**Brief**. A line below contains "Viewport: 1456px width, 819px", and a later one contains "This screenshot has height=819, width=1456.". Repeat both, with every line between them, exactly.

Pixel coordinate grounding data:

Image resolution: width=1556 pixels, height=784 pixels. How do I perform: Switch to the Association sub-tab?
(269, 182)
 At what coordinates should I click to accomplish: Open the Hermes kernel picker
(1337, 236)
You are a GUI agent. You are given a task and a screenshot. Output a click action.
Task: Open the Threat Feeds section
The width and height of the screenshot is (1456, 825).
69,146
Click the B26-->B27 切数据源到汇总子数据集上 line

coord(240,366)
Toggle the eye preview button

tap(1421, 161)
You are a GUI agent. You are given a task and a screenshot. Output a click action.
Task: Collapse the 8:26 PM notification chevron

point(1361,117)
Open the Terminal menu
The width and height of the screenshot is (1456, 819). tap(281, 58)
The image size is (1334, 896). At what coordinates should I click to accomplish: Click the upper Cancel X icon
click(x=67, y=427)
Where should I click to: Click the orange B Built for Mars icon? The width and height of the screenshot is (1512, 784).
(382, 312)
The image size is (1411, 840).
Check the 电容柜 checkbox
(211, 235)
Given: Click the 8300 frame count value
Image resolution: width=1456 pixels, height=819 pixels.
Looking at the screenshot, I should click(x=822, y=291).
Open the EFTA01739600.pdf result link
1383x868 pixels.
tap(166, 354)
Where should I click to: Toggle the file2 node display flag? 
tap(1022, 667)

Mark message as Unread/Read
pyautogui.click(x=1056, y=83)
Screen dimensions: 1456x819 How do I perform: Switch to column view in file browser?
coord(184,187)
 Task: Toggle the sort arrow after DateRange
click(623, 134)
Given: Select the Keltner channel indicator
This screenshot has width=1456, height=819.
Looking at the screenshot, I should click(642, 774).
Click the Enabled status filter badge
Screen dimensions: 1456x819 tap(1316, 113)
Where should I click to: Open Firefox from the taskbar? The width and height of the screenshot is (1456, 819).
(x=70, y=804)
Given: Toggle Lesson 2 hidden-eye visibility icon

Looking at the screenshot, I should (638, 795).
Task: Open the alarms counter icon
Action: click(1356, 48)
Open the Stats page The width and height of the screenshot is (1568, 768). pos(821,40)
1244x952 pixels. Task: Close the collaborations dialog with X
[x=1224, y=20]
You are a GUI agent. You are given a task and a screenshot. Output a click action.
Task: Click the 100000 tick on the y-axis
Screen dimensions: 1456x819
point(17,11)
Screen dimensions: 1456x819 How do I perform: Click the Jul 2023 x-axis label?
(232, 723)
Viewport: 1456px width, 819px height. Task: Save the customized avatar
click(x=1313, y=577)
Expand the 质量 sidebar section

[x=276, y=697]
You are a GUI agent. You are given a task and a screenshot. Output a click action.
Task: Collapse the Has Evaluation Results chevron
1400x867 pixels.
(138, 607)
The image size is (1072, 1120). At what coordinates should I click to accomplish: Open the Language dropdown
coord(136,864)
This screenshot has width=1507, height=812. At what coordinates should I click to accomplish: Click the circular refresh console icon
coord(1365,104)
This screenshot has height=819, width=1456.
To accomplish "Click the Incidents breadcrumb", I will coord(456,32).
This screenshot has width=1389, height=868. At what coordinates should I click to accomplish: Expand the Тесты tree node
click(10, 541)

**Your solution**.
Viewport: 1456px width, 819px height. Task: Save the customized avatar
click(x=1313, y=577)
Expand the 质量 sidebar section

[x=276, y=697]
You are a GUI agent. You are given a task and a screenshot. Output a click action.
Task: Collapse the Has Evaluation Results chevron
1400x867 pixels.
(138, 607)
The image size is (1072, 1120). At what coordinates should I click to accomplish: Open the Language dropdown
coord(136,864)
This screenshot has width=1507, height=812. At what coordinates should I click to accomplish: Click the circular refresh console icon
coord(1365,104)
This screenshot has height=819, width=1456.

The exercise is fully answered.